(1) Departement of psychiatry and neurosciences, Faculty of Medicine, Université Laval, Québec, QC, Canada.
(2) Centre de recherche de l’Institut universitaire en santé mentale de Québec, 2601, Chemin de la Canardière, Québec, QC, Canada, G1J 2G3.
Mesodiencephalic dopamine neurons play crucial roles in the control of a variety of brain functions, including voluntary movement and behavioural processes such as mood, reward, and attention. Degeneration of mesodiencephalic dopaminergic neurons also represents one of the principal pathological features of Parkinson’s disease.

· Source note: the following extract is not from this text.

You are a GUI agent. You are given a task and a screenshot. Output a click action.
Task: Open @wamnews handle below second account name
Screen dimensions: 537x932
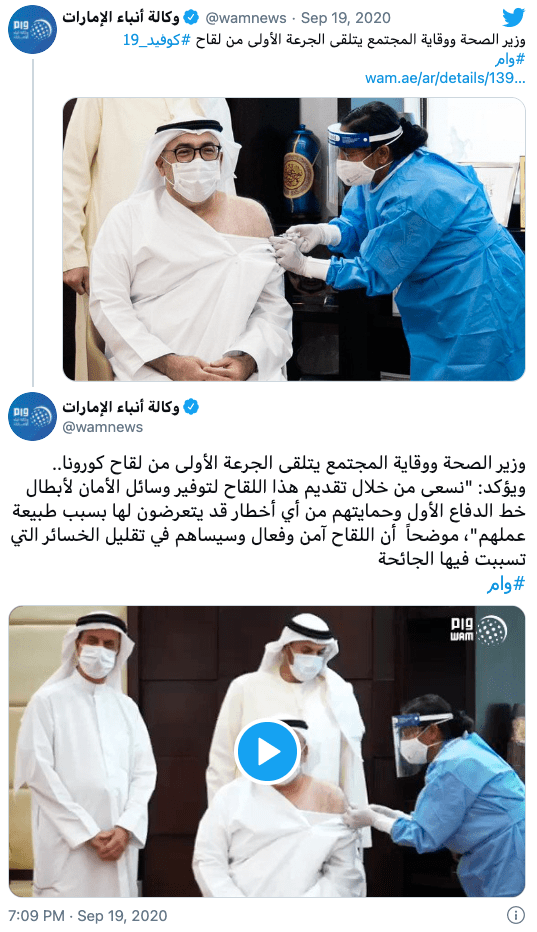point(103,427)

Recent progress led to the identification of transcription factors that are expressed in dopaminergic progenitors and are required for their differentiation. The expression of some of these transcription factors persists into adulthood but their exact functions in postnatal and adult dopaminergic neurons remain puzzling. The objective of this review is to gather recent findings on the potential roles of Foxa1, Foxa2, Nurr1, Pitx3, Otx2, Lmx1a, Lmx1b, En1, and En2 in the maintenance of dopaminergic circuitry throughout adulthood. This maintenance appears to be underpinned by the continued action of developmental transcription factors. The loss of functional alleles of Foxa1/2, Nurr1, Pitx3, or En1/2 seriously impairs the survival dopaminergic neurons, affecting preferentially the subtantianigra pars compacta. Moreover, for almost all transcription factors reviewed here, a genetic association to Parkinson’s disease has been established. Currently, it is unclear how exactly these developmental transcription factors contribute to the maintenance and survival of the dopaminergic system, but one possible mechanism could be related to transcriptional/translational regulation of mitochondrial bioenergetics and biogenesis.
This review suggests that developmental transcriptional networks are essential for maturity maintenance of mesodiencephalic dopaminergic neurons. Much remains to be done to dissect the effects of each developmental transcription factor on the functional properties of mDA neurons in adults.